> [Task brief]:
Could you print each entry below verbatim while omitting the pictures?

> [Supplied information]:

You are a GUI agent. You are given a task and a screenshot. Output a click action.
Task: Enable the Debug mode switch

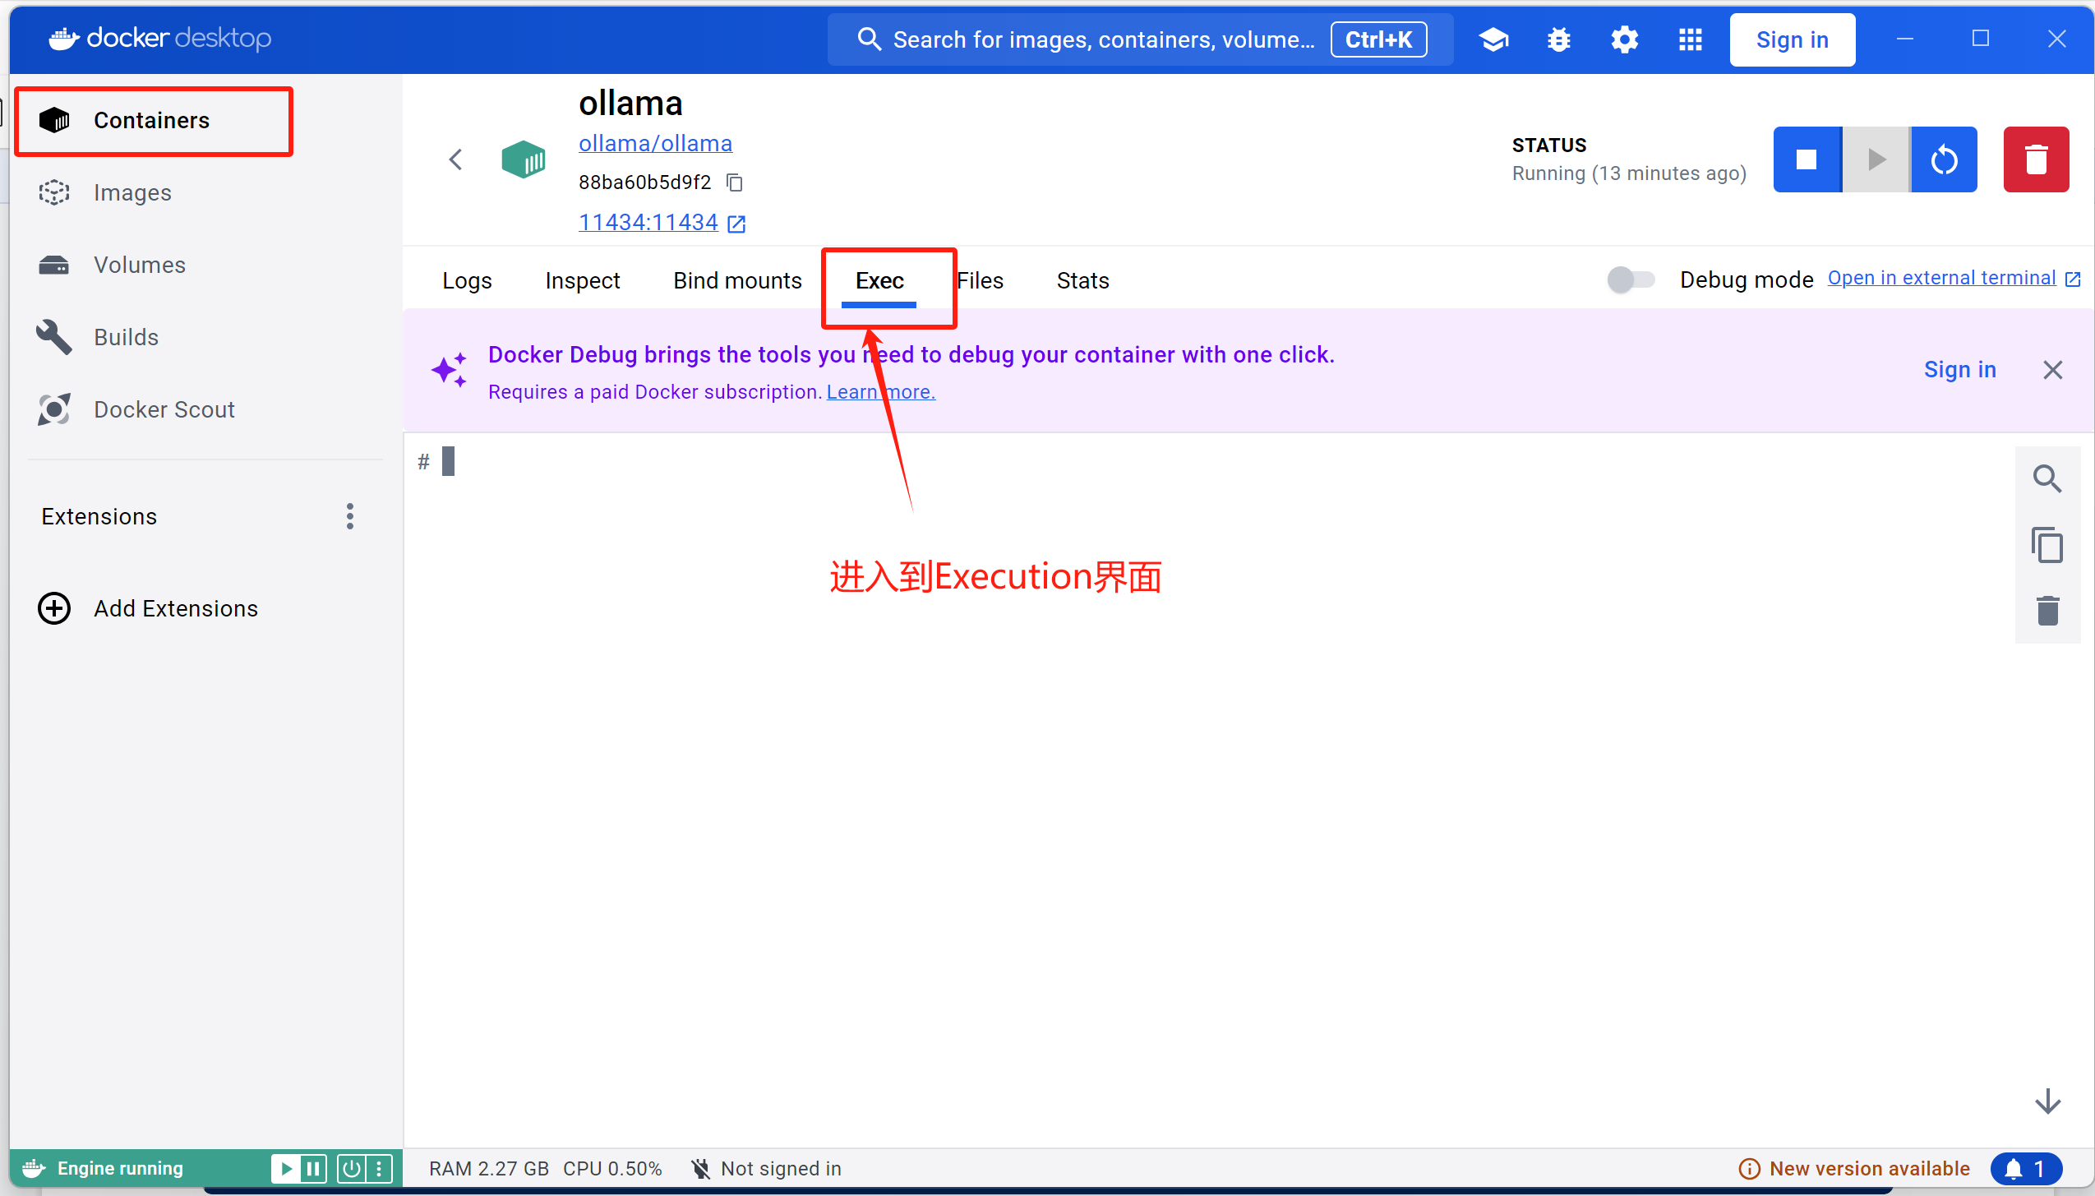[1631, 279]
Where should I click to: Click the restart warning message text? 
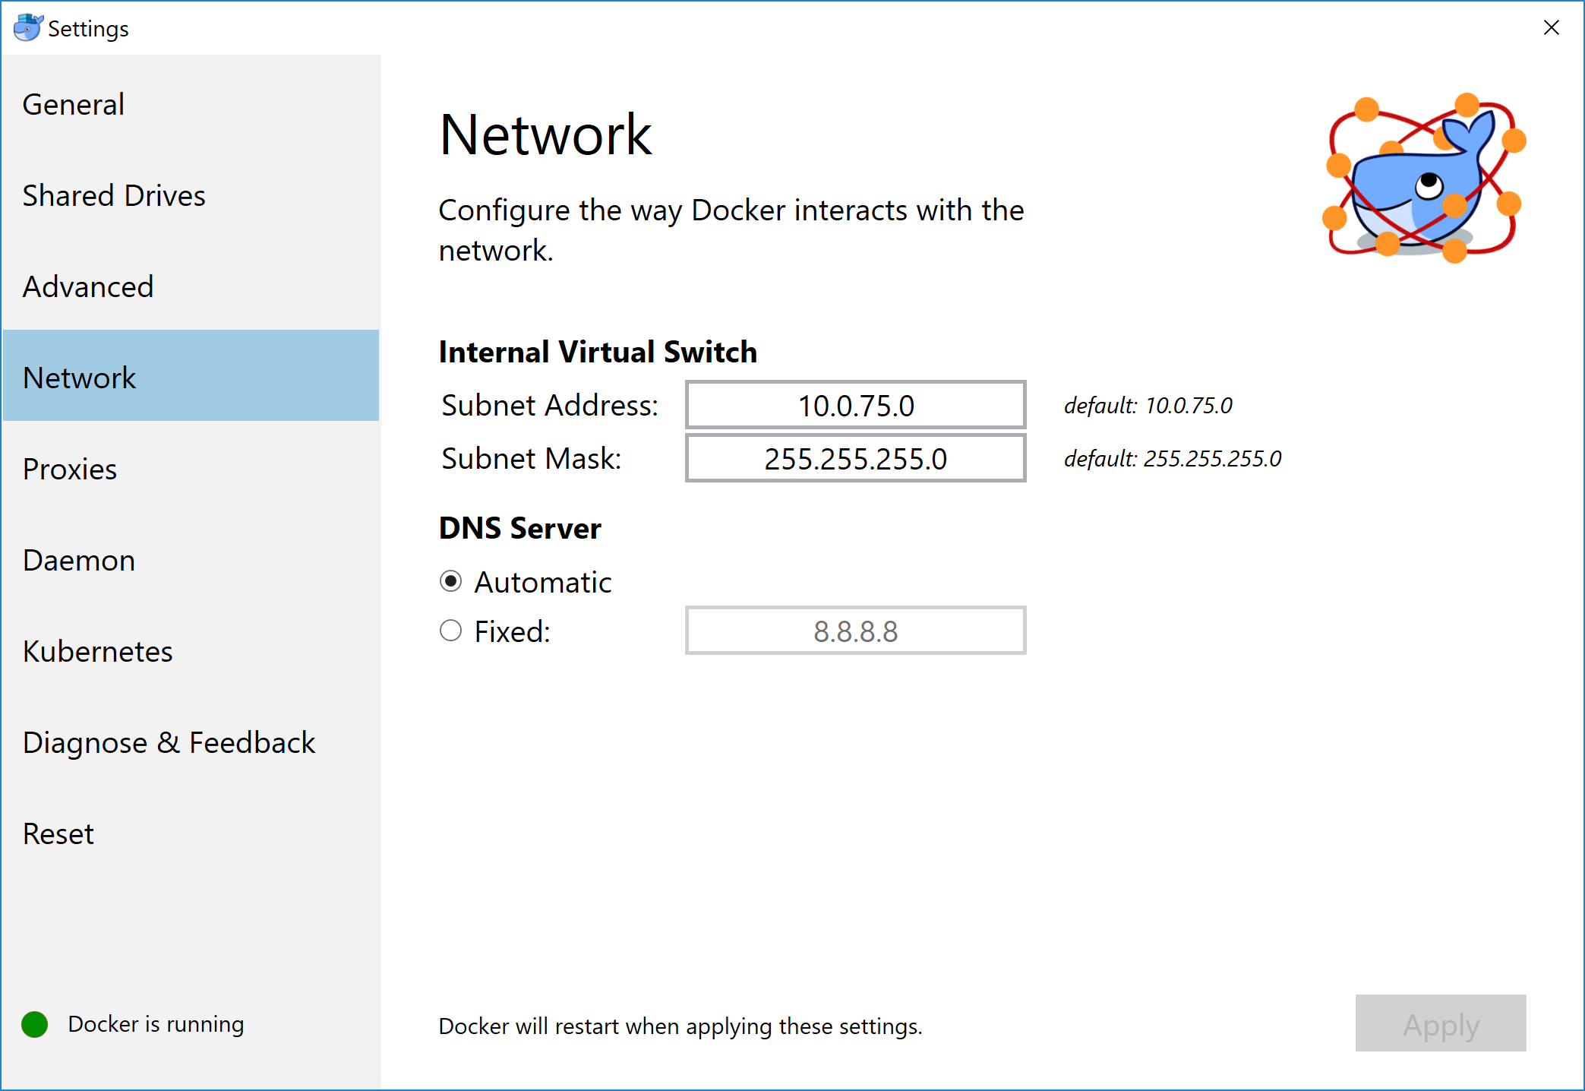pos(680,1026)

> [Answer box]:
You are a GUI agent. You are given a task and a screenshot. Output a click action.
Task: Enable the Debug mode switch

[1631, 279]
Where should I click to: Click the restart warning message text? 
pos(680,1026)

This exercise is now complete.